It is important that the U.S. and other developed countries build alternative (to oil and coal) energy sources. However, even that won't change the dynamics that drive oil prices.
The growth in China and India (with more than 2.5 billion citizens combined) will keep demand high. Although there is controversy over the supply numbers, it is safe to say that there are plenty of oil resources for the next 25 plus years.
These oil reserves may be harder to tap (oil sands for example), but that will just help keep prices high.
Add to that political turmoil, speculators and other factors and the bright future for oil is hard to deny.
For example, many stock investors know that the price of energy figures into almost everything in our economy.
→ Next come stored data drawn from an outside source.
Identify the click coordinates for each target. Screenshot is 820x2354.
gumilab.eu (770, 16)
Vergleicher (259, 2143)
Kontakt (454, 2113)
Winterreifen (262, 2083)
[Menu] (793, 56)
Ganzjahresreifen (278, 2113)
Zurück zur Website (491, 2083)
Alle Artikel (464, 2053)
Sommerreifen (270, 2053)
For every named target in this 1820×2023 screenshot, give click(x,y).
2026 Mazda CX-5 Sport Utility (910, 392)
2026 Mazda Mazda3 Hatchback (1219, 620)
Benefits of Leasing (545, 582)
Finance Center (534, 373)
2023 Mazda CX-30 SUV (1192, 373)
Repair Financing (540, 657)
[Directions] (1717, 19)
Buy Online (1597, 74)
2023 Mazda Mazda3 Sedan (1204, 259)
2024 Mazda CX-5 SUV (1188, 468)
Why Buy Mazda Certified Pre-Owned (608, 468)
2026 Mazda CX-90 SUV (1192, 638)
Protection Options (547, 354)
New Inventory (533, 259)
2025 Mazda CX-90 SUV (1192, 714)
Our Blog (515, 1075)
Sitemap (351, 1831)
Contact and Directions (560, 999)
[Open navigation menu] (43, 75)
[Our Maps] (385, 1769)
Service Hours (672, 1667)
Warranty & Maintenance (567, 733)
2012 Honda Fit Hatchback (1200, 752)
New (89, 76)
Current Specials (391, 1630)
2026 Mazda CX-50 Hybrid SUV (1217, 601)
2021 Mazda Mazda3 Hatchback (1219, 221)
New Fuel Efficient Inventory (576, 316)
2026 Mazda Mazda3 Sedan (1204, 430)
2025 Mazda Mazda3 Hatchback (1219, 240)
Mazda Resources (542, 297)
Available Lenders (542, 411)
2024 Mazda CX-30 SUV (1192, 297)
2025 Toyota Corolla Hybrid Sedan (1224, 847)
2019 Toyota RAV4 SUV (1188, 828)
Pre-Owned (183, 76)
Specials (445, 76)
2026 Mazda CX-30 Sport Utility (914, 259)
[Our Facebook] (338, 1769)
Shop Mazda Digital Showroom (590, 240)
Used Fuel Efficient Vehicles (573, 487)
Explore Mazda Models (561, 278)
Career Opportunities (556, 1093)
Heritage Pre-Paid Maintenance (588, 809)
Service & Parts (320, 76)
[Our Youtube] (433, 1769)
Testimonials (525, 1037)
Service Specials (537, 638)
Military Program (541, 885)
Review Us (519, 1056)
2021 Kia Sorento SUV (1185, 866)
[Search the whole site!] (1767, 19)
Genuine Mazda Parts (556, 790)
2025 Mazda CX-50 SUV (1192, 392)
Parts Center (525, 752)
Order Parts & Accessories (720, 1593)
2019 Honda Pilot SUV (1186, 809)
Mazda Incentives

Whether it is used as a raw material or for powering electrical plants or the cost of doing business in a mobile market, energy prices can dramatically affect a company's profits.
When the cost of energy is low, investors often overlook companies strongly tied to the price of oil, for example.
However, few industries can pass rising costs to consumers as quickly as oil companies. It seems like we read about a price hike in oil and before we return home for the evening, the price of gas at the pump has risen.
With these rising prices, energy companies often do very well when the price of oil is on the upswing.
To be certain, the price of oil will bounce up and down, sometimes dramatically.
Oil companies, especially the large, integrated ones, have little to worry about when it comes to exploiting their almost total control of the marketing and distribution of oil and energy products.
When looking at the future, it is hard to ignore the potential oil giants have for making a profit at almost any reasonable price per barrel of oil.
As much as we may talk of fuel efficiency, alternative energy sources and other measures, the U.S. and the developed and developing world run on oil. Not a bad industry to include in your portfolio.